§ Source material
- Opening Delimiter -

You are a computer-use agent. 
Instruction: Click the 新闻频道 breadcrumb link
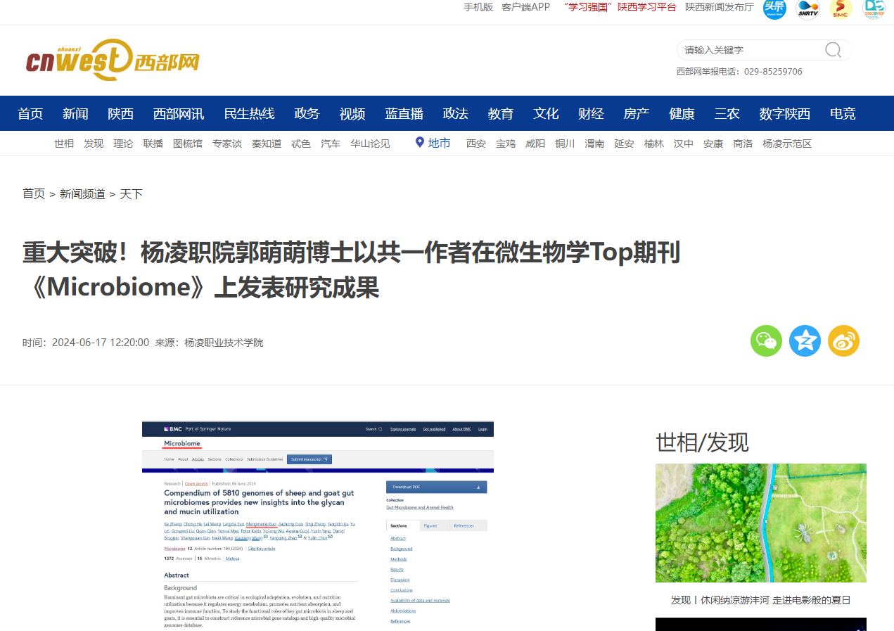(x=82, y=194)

- Closing Delimiter -
- Opening Delimiter -

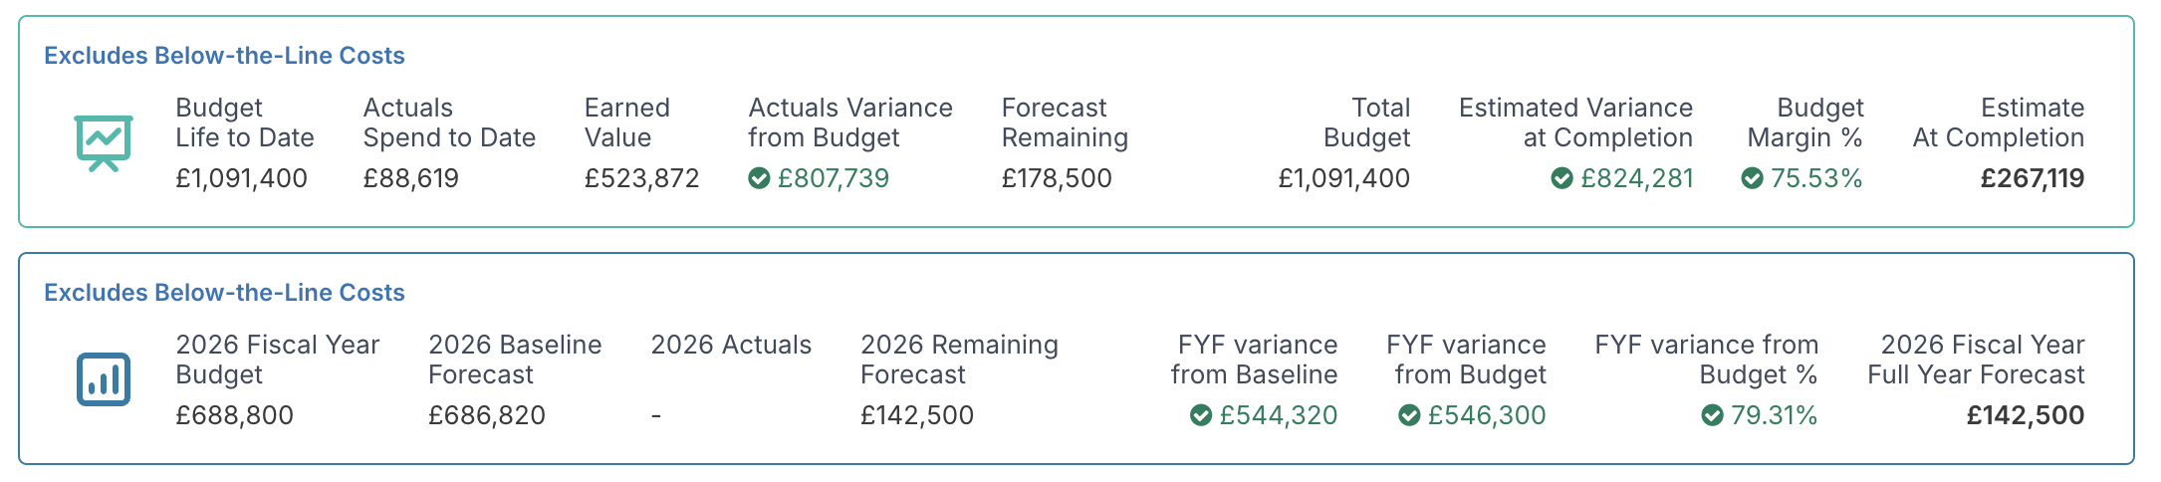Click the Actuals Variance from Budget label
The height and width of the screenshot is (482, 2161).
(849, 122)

- Closing Delimiter -
- Opening Delimiter -

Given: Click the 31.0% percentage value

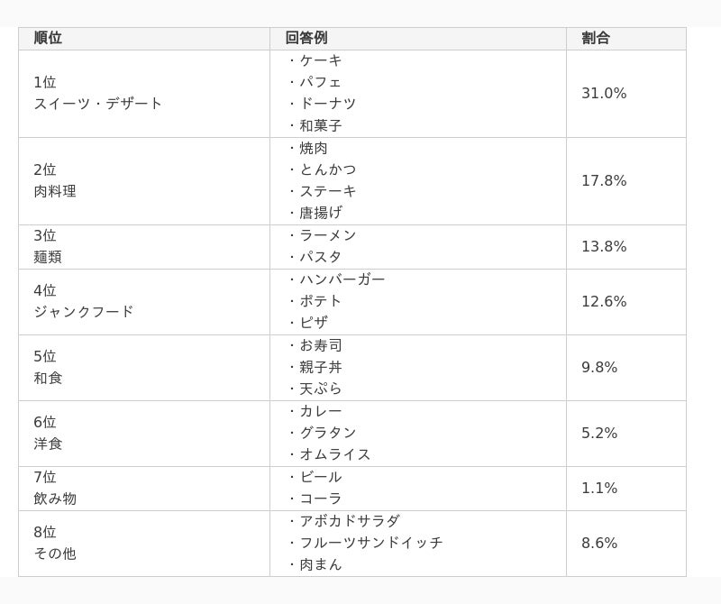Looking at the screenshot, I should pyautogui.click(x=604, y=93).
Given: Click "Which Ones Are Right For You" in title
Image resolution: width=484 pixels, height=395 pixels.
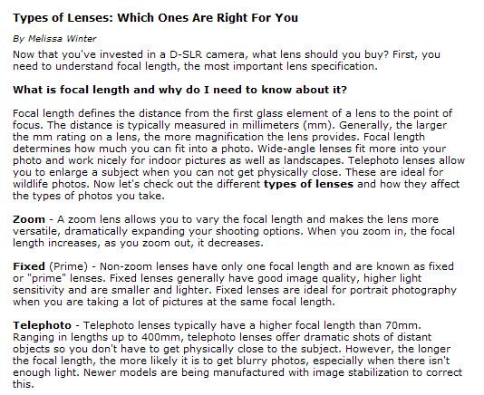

- Closing Delimiter -

§ What the exercise asks
Once you find the line with "Ones Are Right" above, print it and every line after it up to and including the line with "Image resolution: width=484", exactly as written and nothing else.

§ Written response
Given: Click "Which Ones Are Right For You" in title
Image resolution: width=484 pixels, height=395 pixels.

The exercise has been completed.